Superior Electoral Court (TSE) Justice Paulo de Tarso Sanseverino made that decision while acquiescing to a request from Bolsonaro's rightwing Liberal Party.
Lula's campaign took advantage of a fragment of an interview given by Bolsonaro to the New York Times in 2016 in which he stated that he would eat Indians without any problems. In that interview, Bolsonaro said he did not engage in any anthropophagic ritual because no one he knew agreed to join him during a visit to an indigenous ethnic group.
Bolsonaro's legal team argued that the progressive Workers' Party (PT) ad exceeds the limits of freedom of expression, to which the magistrate agreed.
During a campaign rally in Belo Horizonte, Lula insisted it was not a hoax, but a statement pronounced by Bolsonaro himself. That's how he thinks, Lula stressed.
Lula won the first round of the presidential election last October 2, with 48.4% of the votes, against Bolsonaro's 43.2%. As neither candidate obtained more than 50% of the votes, both candidates will face each other next October 30 in a runoff.
Meanwhile, Agencia Brasil reported that Lula's team had filed a petition before the TSE claiming that Bolsonaro had failed to comply with a decision by Chief Justice Alexandre De Moraes, who ordered the removal of publications linking the PT candidate to the criminal organization PCC and requested the incumbent president be fined. According to Lula's lawyers, Bolsonaro has not removed said postings from social media.
In his decision, De Moraes considered allegations that PCC leader Marcos Camacho, a.k.a. Marcola, would vote for Lula, due to which the publication by Bolsonaro's campaign conveyed a fact known to be untrue, with serious decontextualization.

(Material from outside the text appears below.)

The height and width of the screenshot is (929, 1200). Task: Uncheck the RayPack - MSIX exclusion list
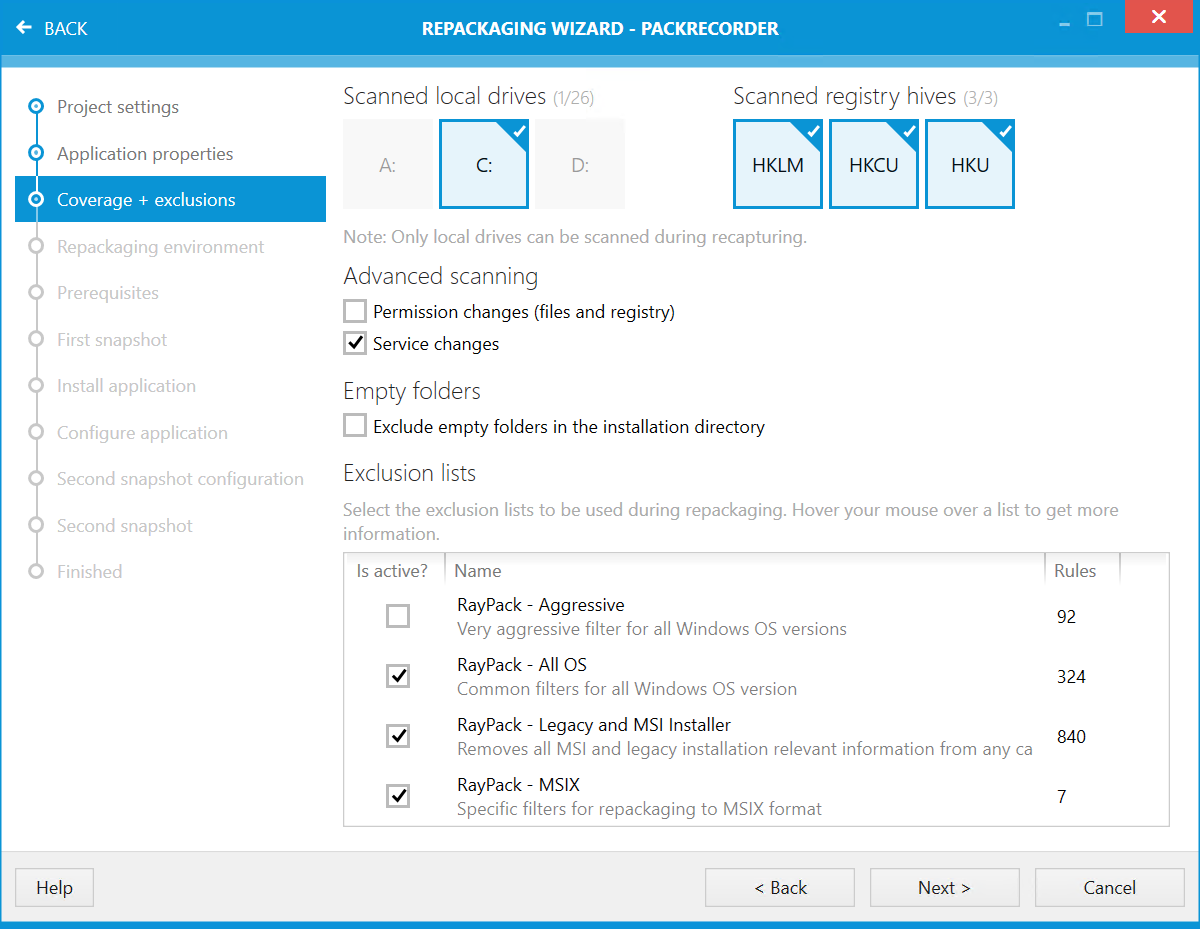click(397, 796)
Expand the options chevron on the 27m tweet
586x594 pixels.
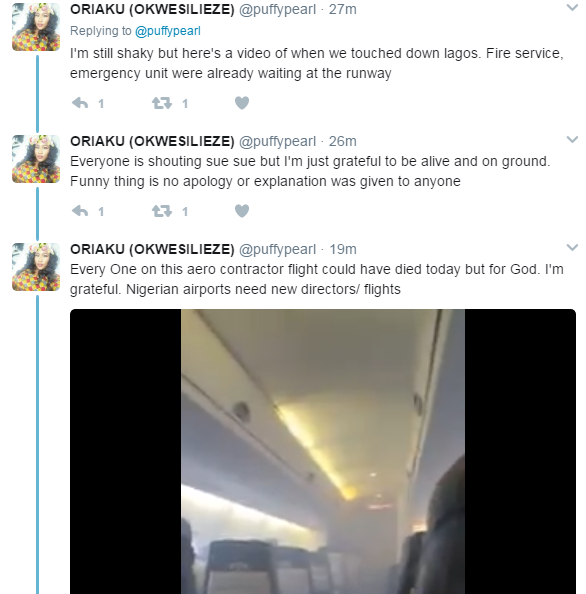pyautogui.click(x=572, y=7)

In fact, the transcribed dialogues, besides relating to prison conditions, present only political connotation, as they portray alleged discussion of Marcola and other interlocutors regarding Luiz Inácio Lula da Silva and Jair Messias Bolsonaro, said De Moraes. Although the content of the dialogues reveals a comparative discussion between the candidates, there is no declaration of the vote [intention], the magistrate added.
In addition to Bolsonaro, the decision also affected news outlets, journalists, and politicians who had spread the information determined to be false, such as O Antagonista, Rádio Jovem Pan, and Terra.
According to the latest Datafolha survey, Lula has 49% of voting intention against Bolsonaro's 44% for Oct. 30.